/Data-Lake

Data Lakes with AWS s3 in Parquet format

Primary LanguagePython

Project Motivation

A music startup has experienced growth with an established data warehouse on cloud, and has opted for a Data Lake to accomodate flexibility and further expansion. The collected data takes the form of JSON files from user activity on the music app and a second set of JSON log files consisting of songs and artists data from the app all stored on AWS S3.

The purpose of this project is to build an ETL pipeline to extract data from the JSON files on S3 and store them as partitioned tables in parquet format for the Data Lake. The latter aims at enhancing scalability, efficiency and flexibility of real-time quesries.

By the end of this project, the analytics team should be able to run real-time queries from the Data Lake for insightful decision making on the app.

Data Lake

NB: The above digram is the complete data lake architecture; nonetheless this project specifically speaks to stuctured JSON data from an s3 bucket saved by an input API agent. The project is batch processing enabled (script launched on demand) and can be automated as an ETL work for real-time processing.

Data Sources

Two data sources in JSON format:

  1. Song data: Log song features collected from the app

Each JSON file here contains metadata abbout a song and the artist of the song. For example, here is the filepath to a single song file of the dataset in S3: song_data/A/B/C/TRABCEI128F424C983.json

Below is an example of what it contains: {"num_songs": 1, "artist_id": "ARJIE2Y1187B994AB7", "artist_latitude": null, "artist_longitude": null, "artist_location": "", "artist_name": "Line Renaud", "song_id": "SOUPIRU12A6D4FA1E1", "title": "Der Kleine Dompfaff", "duration": 152.92036, "year": 0}

  1. Log data: User activity data collected from user activity logs on the app

This dataset is JSON format as well, containing user generated event on the app, based on the songs above. Here is the filepath to a sample log file: log_data/2018/11/2018-11-12-events.json

Below is a screenshot of the data table: Log Events Head

Files Description

The project package includes Two files

etl.py: Consists of Process song_data in json format from an s3 bucket into the corresponding dimensional tables (songs and artists tables) the saving them into clusters back to s3 as parquet files. The latter is also apploed for log_data, which generates the fact table (song_plays) and two dimensional tables (date_time and users).
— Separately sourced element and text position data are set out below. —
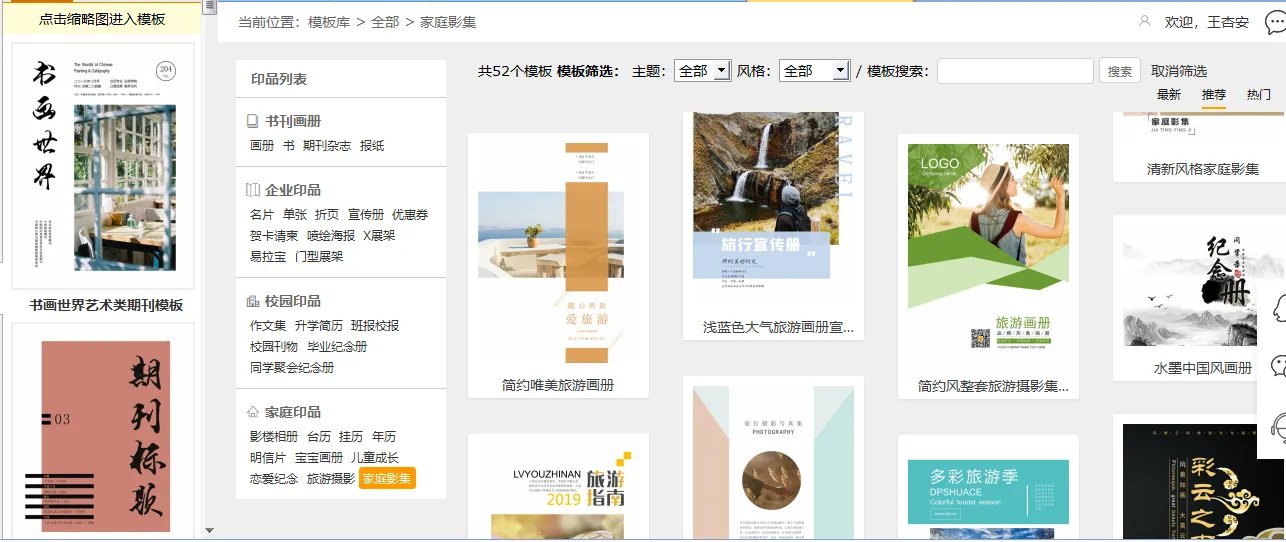The width and height of the screenshot is (1286, 542).
Task: Open the 风格 style dropdown
Action: coord(814,71)
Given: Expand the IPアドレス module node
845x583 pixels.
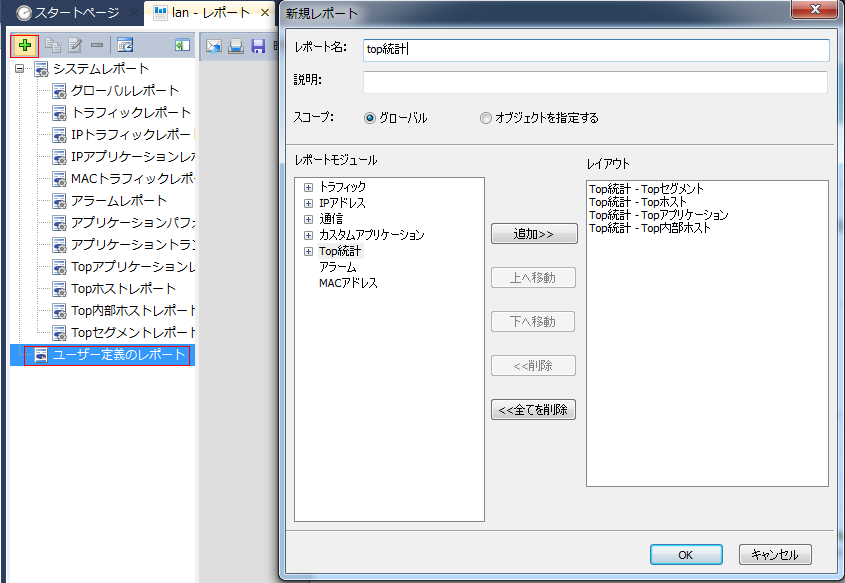Looking at the screenshot, I should (x=308, y=203).
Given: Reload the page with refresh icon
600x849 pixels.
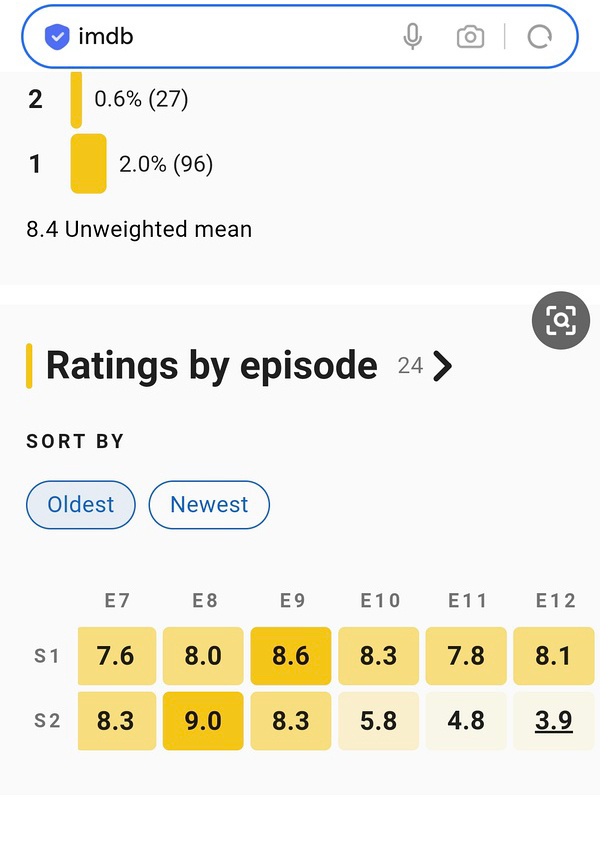Looking at the screenshot, I should pyautogui.click(x=539, y=37).
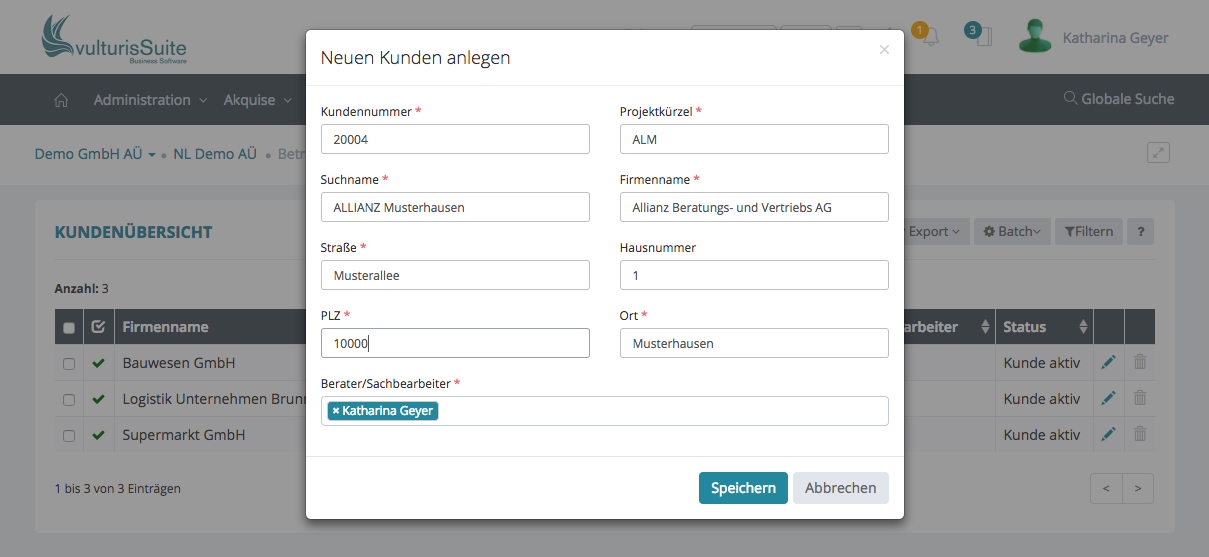Click the Speichern button
This screenshot has width=1209, height=557.
click(x=743, y=488)
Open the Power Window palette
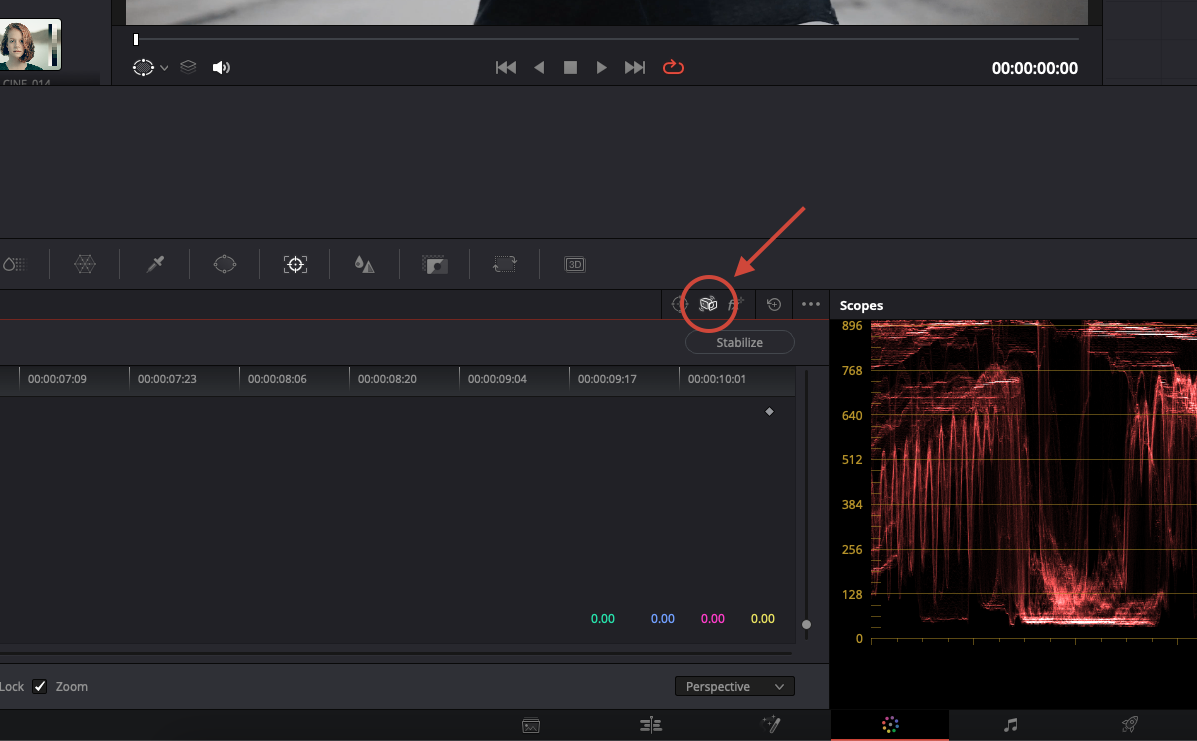Screen dimensions: 1197x741 [x=225, y=264]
dl.cfg: As the name states, dl.cfg = data lake configurations; contains the necessary configurations required to connect to the created data lake s3 buckets. Bellow are the parameters to populate the dl.cfg file for a succesfull connection:

[AWS]
AWS_ACCESS_KEY_ID=''
AWS_SECRET_ACCESS_KEY=''

DataBase Schema

Using the above song and log events dataset, below is the conceptual database schema implemented on a data lake for real-time quering at scale.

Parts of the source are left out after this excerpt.